* _Given request_
Can you reproduce every one of the following lines word for word?

====== Exercise inputs

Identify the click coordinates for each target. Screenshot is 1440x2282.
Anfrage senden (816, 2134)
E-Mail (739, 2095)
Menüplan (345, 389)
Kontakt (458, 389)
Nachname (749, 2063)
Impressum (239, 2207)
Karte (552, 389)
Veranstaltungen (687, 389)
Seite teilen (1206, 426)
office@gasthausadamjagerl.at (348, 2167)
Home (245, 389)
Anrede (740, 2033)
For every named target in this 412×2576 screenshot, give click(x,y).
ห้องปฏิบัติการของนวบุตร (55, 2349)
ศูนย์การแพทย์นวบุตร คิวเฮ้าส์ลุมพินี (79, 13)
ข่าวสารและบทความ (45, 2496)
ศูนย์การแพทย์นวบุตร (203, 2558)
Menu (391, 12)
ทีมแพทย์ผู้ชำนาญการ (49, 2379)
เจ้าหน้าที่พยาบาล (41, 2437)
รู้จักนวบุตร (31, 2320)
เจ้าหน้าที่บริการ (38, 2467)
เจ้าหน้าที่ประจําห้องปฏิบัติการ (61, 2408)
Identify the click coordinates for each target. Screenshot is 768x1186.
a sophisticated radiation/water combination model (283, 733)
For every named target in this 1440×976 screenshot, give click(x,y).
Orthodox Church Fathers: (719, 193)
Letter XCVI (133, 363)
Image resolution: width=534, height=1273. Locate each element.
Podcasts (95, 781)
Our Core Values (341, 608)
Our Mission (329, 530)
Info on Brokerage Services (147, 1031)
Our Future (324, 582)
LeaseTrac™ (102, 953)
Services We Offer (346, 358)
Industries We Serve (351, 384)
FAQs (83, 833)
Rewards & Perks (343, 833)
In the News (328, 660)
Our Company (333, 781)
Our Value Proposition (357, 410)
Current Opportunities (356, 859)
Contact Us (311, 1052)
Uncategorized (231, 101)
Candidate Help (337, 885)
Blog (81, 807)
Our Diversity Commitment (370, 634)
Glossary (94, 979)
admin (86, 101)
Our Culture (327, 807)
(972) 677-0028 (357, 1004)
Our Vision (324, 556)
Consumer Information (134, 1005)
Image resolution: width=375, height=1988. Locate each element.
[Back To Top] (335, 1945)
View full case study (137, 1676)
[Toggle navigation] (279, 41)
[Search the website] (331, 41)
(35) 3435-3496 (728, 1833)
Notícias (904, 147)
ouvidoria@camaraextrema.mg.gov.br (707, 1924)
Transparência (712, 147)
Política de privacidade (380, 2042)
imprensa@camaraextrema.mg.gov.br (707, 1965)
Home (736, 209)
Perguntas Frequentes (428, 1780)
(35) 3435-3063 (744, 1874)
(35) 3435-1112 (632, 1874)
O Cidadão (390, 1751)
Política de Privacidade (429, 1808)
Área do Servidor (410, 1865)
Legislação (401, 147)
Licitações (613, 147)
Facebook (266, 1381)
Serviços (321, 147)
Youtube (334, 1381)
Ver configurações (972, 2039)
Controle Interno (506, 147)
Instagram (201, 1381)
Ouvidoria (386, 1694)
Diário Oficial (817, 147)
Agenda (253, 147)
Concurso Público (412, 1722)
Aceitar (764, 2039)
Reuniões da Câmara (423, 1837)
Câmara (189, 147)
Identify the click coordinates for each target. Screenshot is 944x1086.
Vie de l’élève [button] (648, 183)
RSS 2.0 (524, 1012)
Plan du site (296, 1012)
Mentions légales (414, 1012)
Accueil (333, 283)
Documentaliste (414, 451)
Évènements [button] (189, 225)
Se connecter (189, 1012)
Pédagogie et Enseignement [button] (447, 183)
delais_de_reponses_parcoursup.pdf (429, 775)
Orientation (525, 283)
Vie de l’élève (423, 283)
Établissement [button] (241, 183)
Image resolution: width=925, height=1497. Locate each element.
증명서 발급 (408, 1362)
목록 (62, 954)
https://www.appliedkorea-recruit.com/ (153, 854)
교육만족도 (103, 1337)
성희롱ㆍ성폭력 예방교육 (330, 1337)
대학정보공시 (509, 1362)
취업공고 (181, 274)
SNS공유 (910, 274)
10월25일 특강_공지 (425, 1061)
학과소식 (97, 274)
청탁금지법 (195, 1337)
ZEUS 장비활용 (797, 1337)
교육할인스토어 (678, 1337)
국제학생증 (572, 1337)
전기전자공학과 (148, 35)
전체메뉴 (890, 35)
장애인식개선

============

* _Exercise result_
Identify the click coordinates for each target. Screenshot is 1440x2282.
Anfrage senden (816, 2134)
E-Mail (739, 2095)
Menüplan (345, 389)
Kontakt (458, 389)
Nachname (749, 2063)
Impressum (239, 2207)
Karte (552, 389)
Veranstaltungen (687, 389)
Seite teilen (1206, 426)
office@gasthausadamjagerl.at (348, 2167)
Home (245, 389)
Anrede (740, 2033)
For every named target in this 412×2576 screenshot, give click(x,y).
ห้องปฏิบัติการของนวบุตร (55, 2349)
ศูนย์การแพทย์นวบุตร คิวเฮ้าส์ลุมพินี (79, 13)
ข่าวสารและบทความ (45, 2496)
ศูนย์การแพทย์นวบุตร (203, 2558)
Menu (391, 12)
ทีมแพทย์ผู้ชำนาญการ (49, 2379)
เจ้าหน้าที่พยาบาล (41, 2437)
รู้จักนวบุตร (31, 2320)
เจ้าหน้าที่บริการ (38, 2467)
เจ้าหน้าที่ประจําห้องปฏิบัติการ (61, 2408)
Identify the click coordinates for each target. Screenshot is 768x1186.
a sophisticated radiation/water combination model (283, 733)
For every named target in this 1440×976 screenshot, give click(x,y).
Orthodox Church Fathers: (719, 193)
Letter XCVI (133, 363)
Image resolution: width=534, height=1273. Locate each element.
Podcasts (95, 781)
Our Core Values (341, 608)
Our Mission (329, 530)
Info on Brokerage Services (147, 1031)
Our Future (324, 582)
LeaseTrac™ (102, 953)
Services We Offer (346, 358)
Industries We Serve (351, 384)
FAQs (83, 833)
Rewards & Perks (343, 833)
In the News (328, 660)
Our Company (333, 781)
Our Value Proposition (357, 410)
Current Opportunities (356, 859)
Contact Us (311, 1052)
Uncategorized (231, 101)
Candidate Help (337, 885)
Blog (81, 807)
Our Diversity Commitment (370, 634)
Glossary (94, 979)
admin (86, 101)
Our Culture (327, 807)
(972) 677-0028 (357, 1004)
Our Vision (324, 556)
Consumer Information (134, 1005)
Image resolution: width=375, height=1988. Locate each element.
[Back To Top] (335, 1945)
View full case study (137, 1676)
[Toggle navigation] (279, 41)
[Search the website] (331, 41)
(35) 3435-3496 (728, 1833)
Notícias (904, 147)
ouvidoria@camaraextrema.mg.gov.br (707, 1924)
Transparência (712, 147)
Política de privacidade (380, 2042)
imprensa@camaraextrema.mg.gov.br (707, 1965)
Home (736, 209)
Perguntas Frequentes (428, 1780)
(35) 3435-3063 (744, 1874)
(35) 3435-1112 (632, 1874)
O Cidadão (390, 1751)
Política de Privacidade (429, 1808)
Área do Servidor (410, 1865)
Legislação (401, 147)
Licitações (613, 147)
Facebook (266, 1381)
Serviços (321, 147)
Youtube (334, 1381)
Ver configurações (972, 2039)
Controle Interno (506, 147)
Instagram (201, 1381)
Ouvidoria (386, 1694)
Diário Oficial (817, 147)
Agenda (253, 147)
Concurso Público (412, 1722)
Aceitar (764, 2039)
Reuniões da Câmara (423, 1837)
Câmara (189, 147)
Identify the click coordinates for each target. Screenshot is 944x1086.
Vie de l’élève [button] (648, 183)
RSS 2.0 (524, 1012)
Plan du site (296, 1012)
Mentions légales (414, 1012)
Accueil (333, 283)
Documentaliste (414, 451)
Évènements [button] (189, 225)
Se connecter (189, 1012)
Pédagogie et Enseignement [button] (447, 183)
delais_de_reponses_parcoursup.pdf (429, 775)
Orientation (525, 283)
Vie de l’élève (423, 283)
Établissement [button] (241, 183)
Image resolution: width=925, height=1497. Locate each element.
증명서 발급 (408, 1362)
목록 (62, 954)
https://www.appliedkorea-recruit.com/ (153, 854)
교육만족도 (103, 1337)
성희롱ㆍ성폭력 예방교육 (330, 1337)
대학정보공시 (509, 1362)
취업공고 (181, 274)
SNS공유 (910, 274)
10월25일 특강_공지 (425, 1061)
학과소식 (97, 274)
청탁금지법 (195, 1337)
ZEUS 장비활용 (797, 1337)
교육할인스토어 (678, 1337)
국제학생증 (572, 1337)
전기전자공학과 (148, 35)
전체메뉴 (890, 35)
장애인식개선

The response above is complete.